Texas regulators exercised their newfound regulatory authorities Thursday in bypassing ERCOT’s stakeholder process and directing three utilities to add a second 345-kV circuit to an existing transmission line in the frequently constrained Rio Grande Valley.

Citing the its “broad, statutory authority to order construction that ensures safe and reliable power,” the Public Utility Commission ordered AEP Texas (NASDAQ:AEP), South Texas Electric Cooperative (STEC), Sharyland Utilities and Electric Transmission Texas (ETT) to add a second circuit to their portions of the 385-mile line that circles the region.

Utility representatives said it will take almost three years to add the second circuit.
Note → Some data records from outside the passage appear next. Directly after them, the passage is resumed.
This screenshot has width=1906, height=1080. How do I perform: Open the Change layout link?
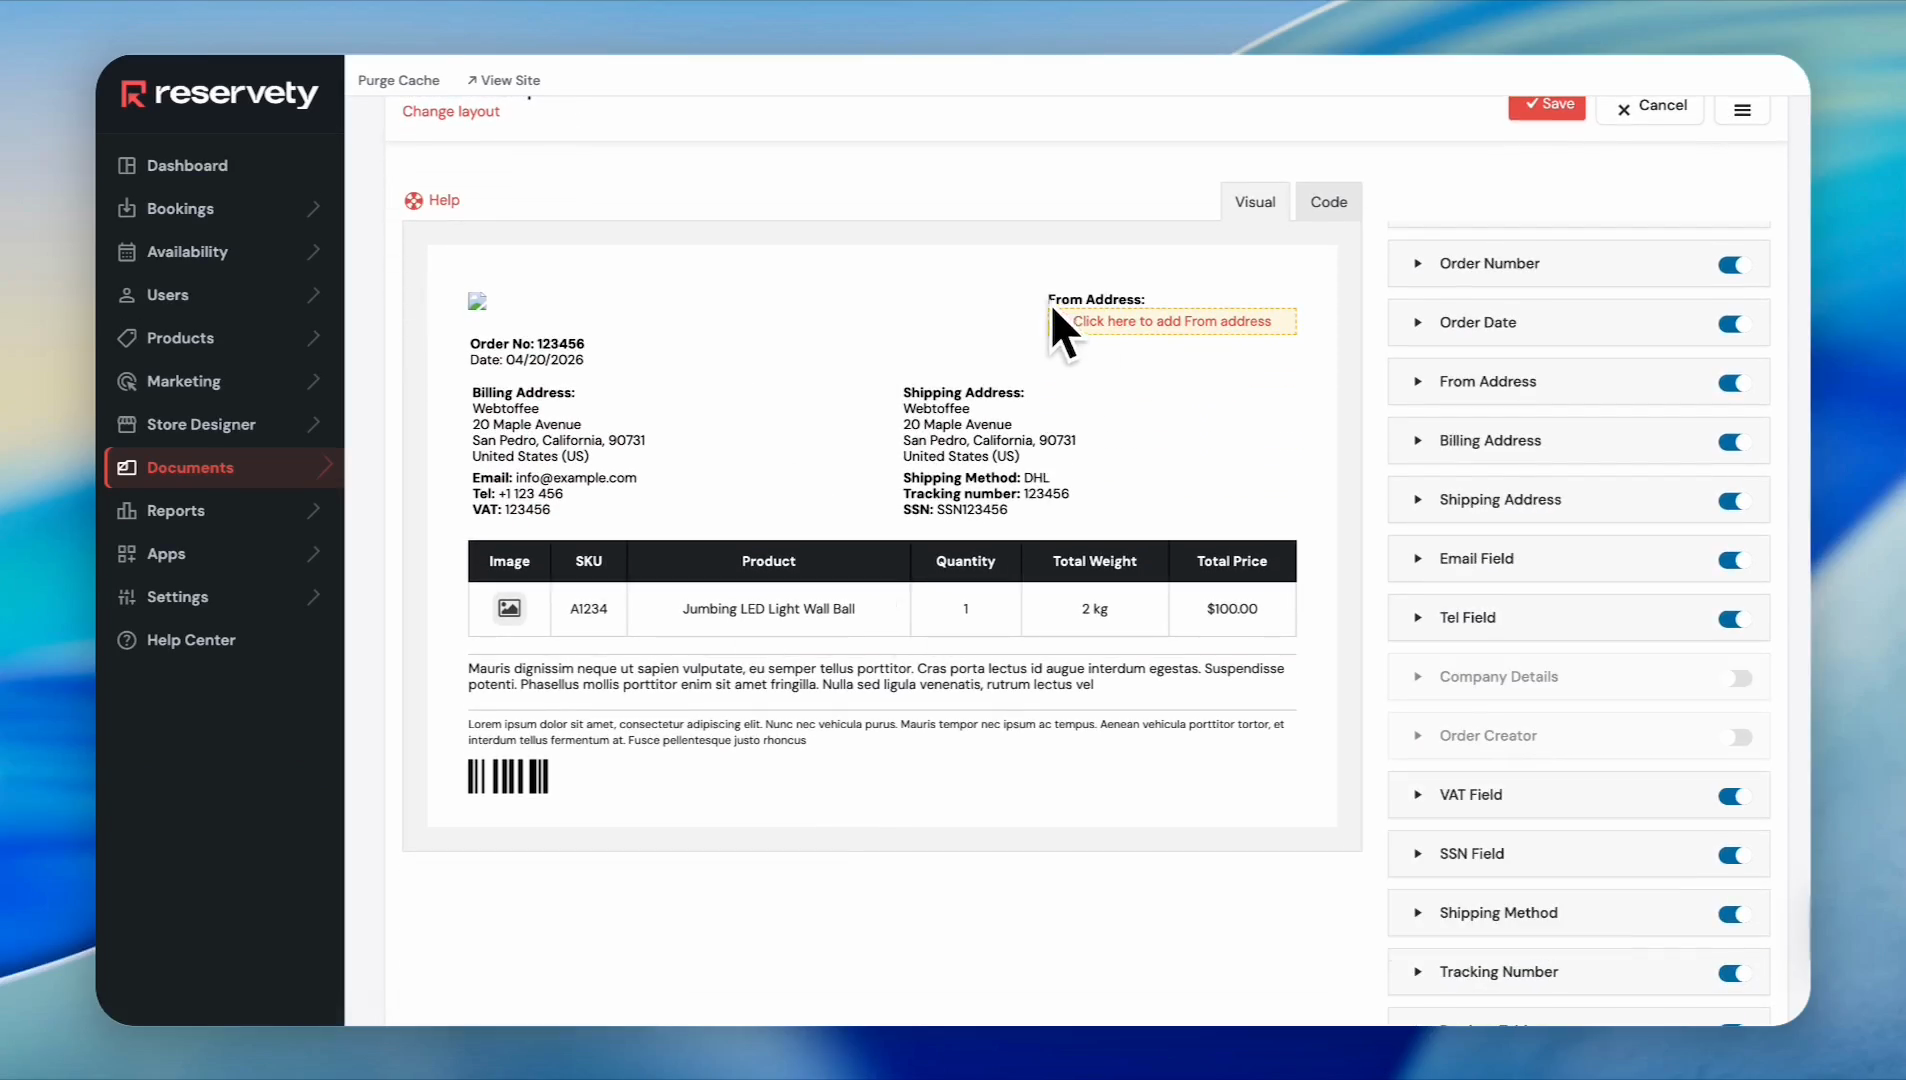pyautogui.click(x=450, y=111)
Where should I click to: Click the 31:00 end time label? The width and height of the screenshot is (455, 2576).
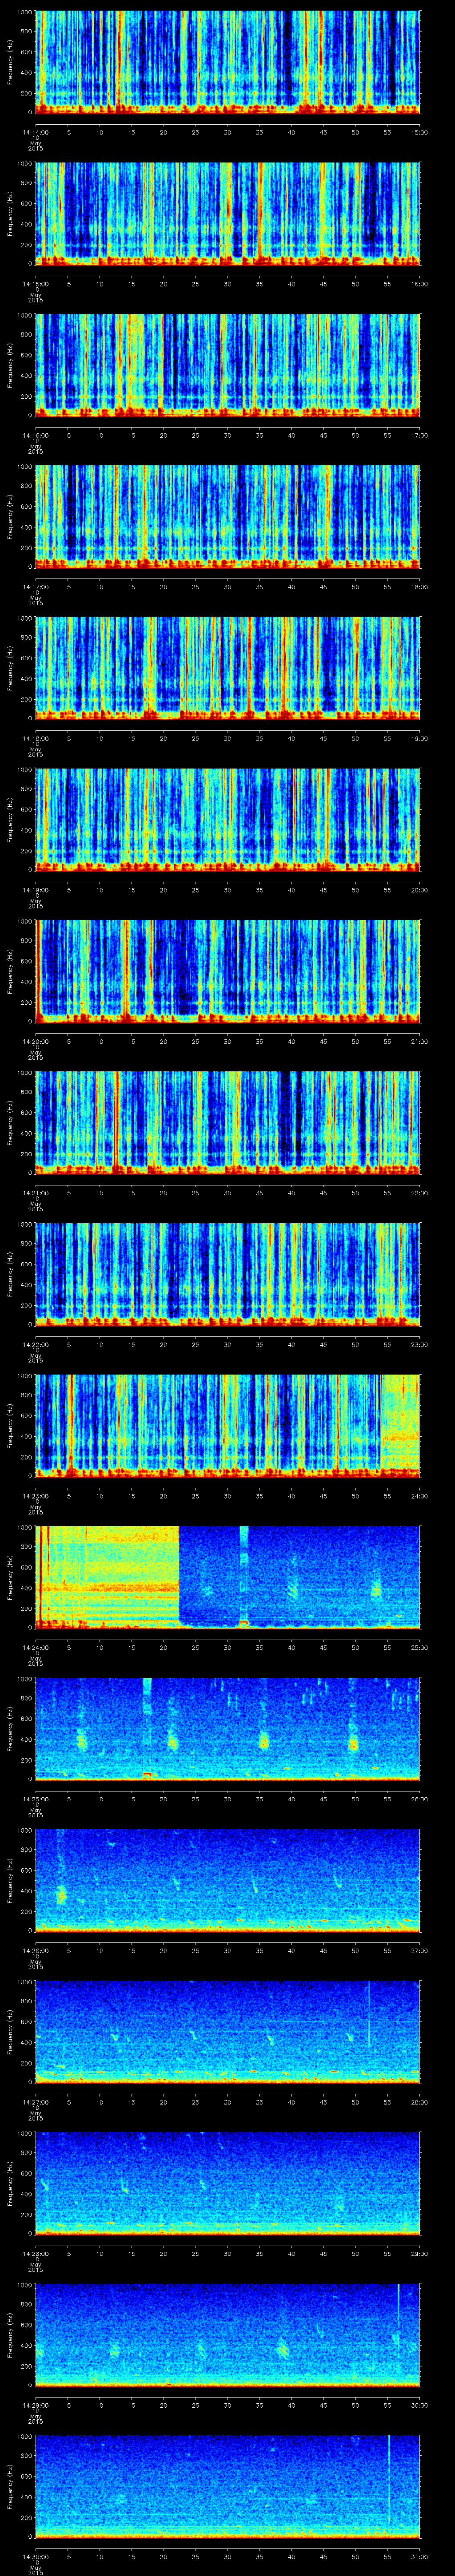tap(420, 2556)
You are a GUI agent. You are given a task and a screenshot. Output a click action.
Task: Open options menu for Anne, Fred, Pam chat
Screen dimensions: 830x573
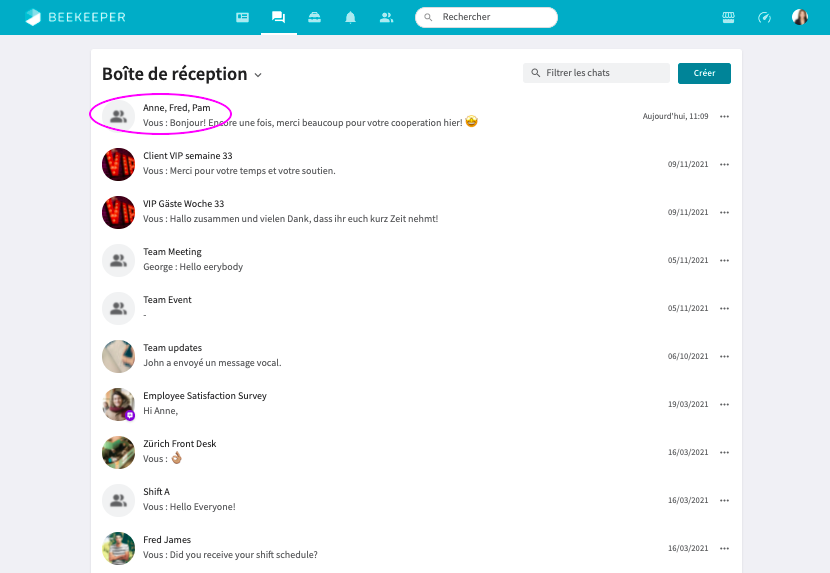724,116
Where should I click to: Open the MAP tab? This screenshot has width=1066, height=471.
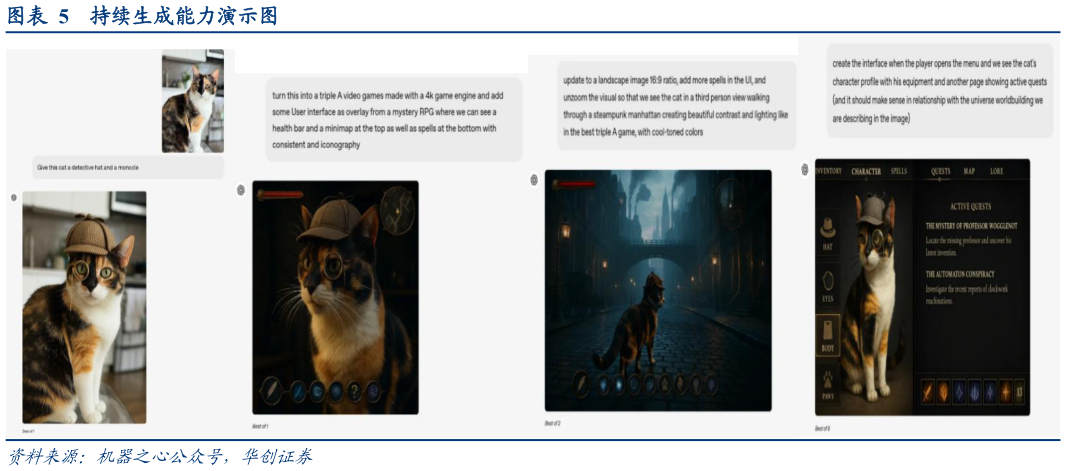tap(969, 171)
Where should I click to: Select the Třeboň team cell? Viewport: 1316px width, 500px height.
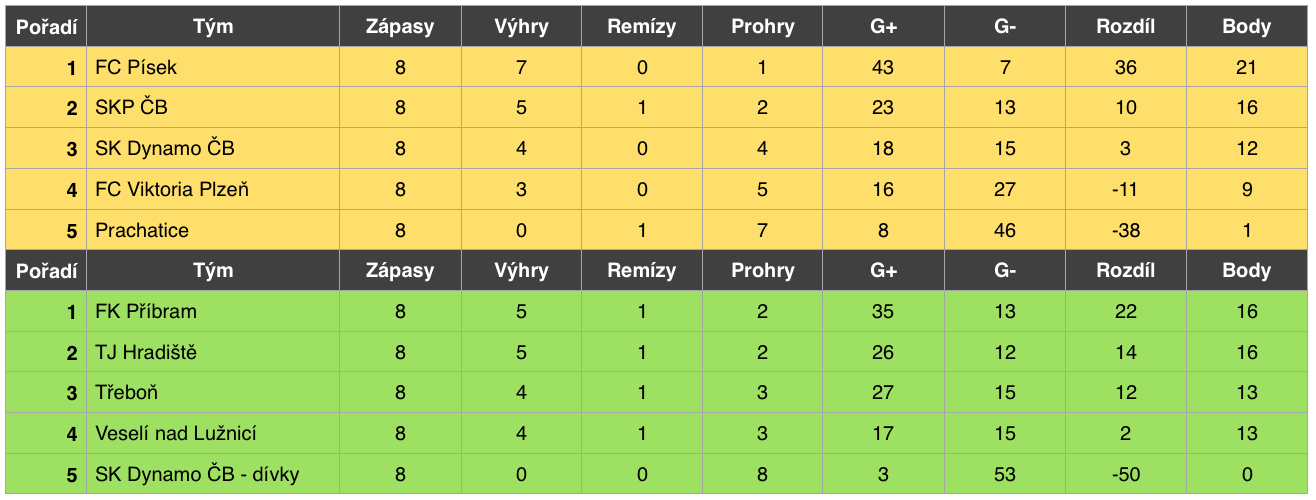[x=212, y=393]
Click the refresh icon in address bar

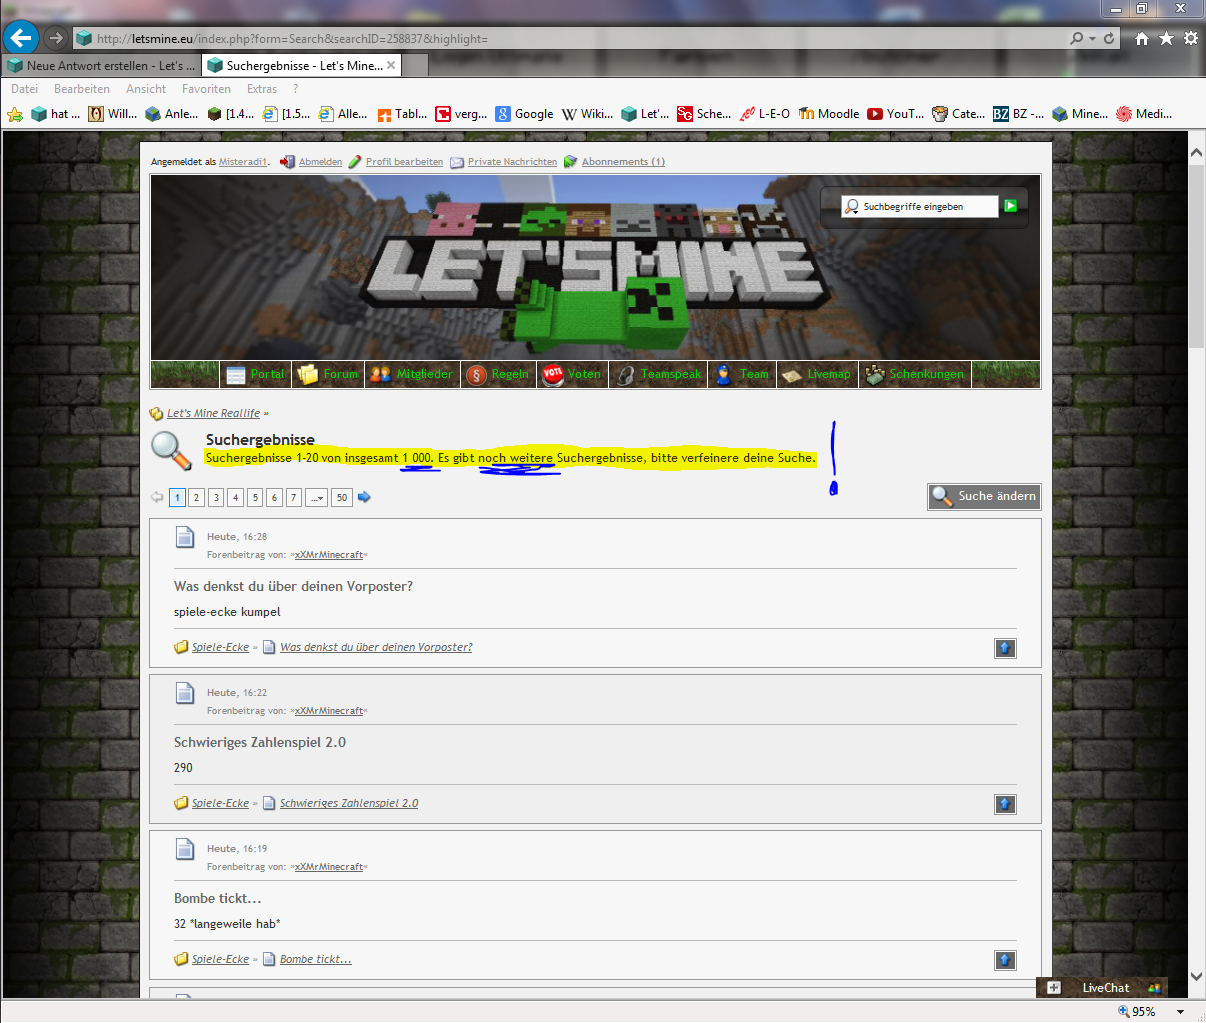[x=1109, y=38]
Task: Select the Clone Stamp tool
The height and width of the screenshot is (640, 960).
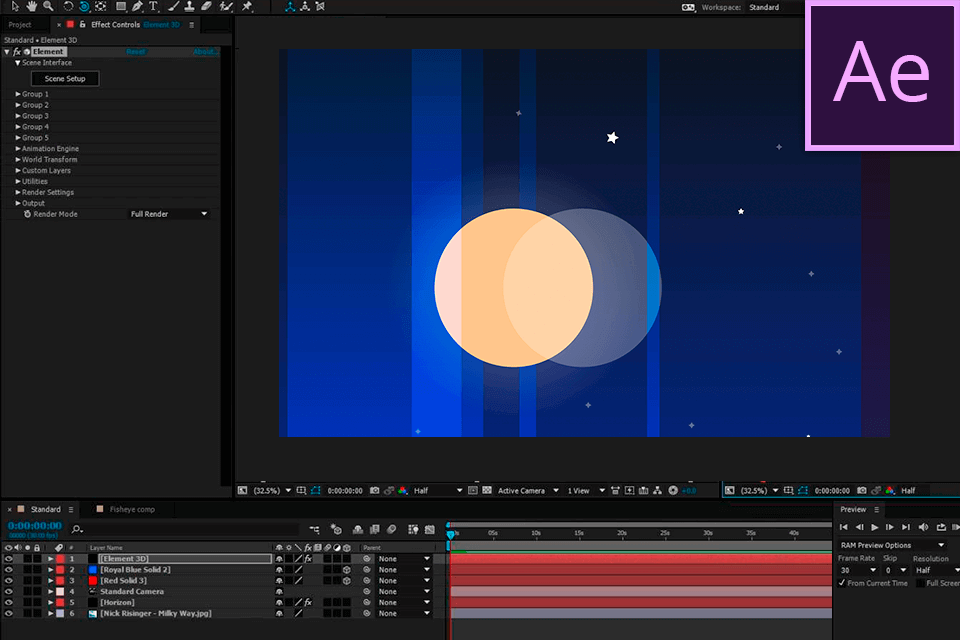Action: click(190, 6)
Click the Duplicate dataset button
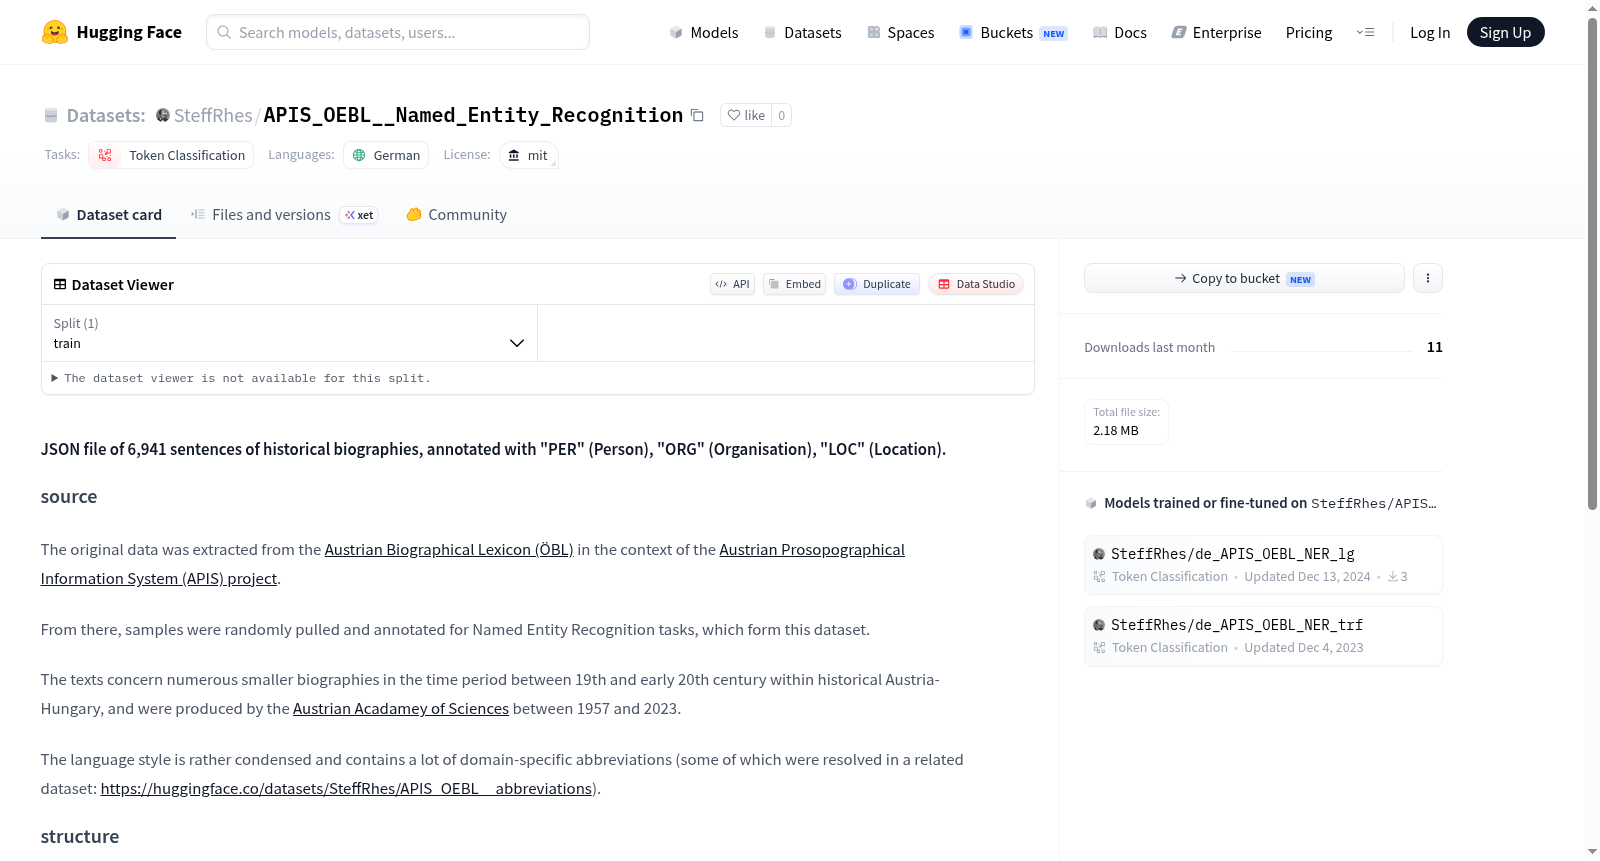The width and height of the screenshot is (1600, 861). coord(877,284)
Given the commission’s demand for an accelerated timetable, the project will still be completed before ERCOT’s planned construction of a new 345-kV line in the Valley. The grid operator is recommending the project, which has a $1.28 billion price tag, and plans to get board approval before the year is up. (See ERCOT Finds 345-kV Solution for Valley Constraints.)

Woody Rickerson, ERCOT vice president of grid planning and operations, said the greenfield project will meet future load growth and generation development through 2040 and address reliability and stability constraints. Seven of ERCOT’s 16 generic transmission constraints are in the Valley, which sits at the edge of the Texas Interconnection with limited long-distance transmission circuits.

Adding a second circuit and new facilities to close the loop on an existing 345-kV line from San Miguel down to North Edinburg and then over to Palmito will wring an additional 300 MW of capacity for the region, where the gird operator has been having trouble keeping up with load growth.

“We don’t want to see anything delay” the project, Rickerson said. It “would get us out of this just-in-time [cycle] … and would be a step change from what we’ve done in the past. This is a kickstart all the way to 2040.”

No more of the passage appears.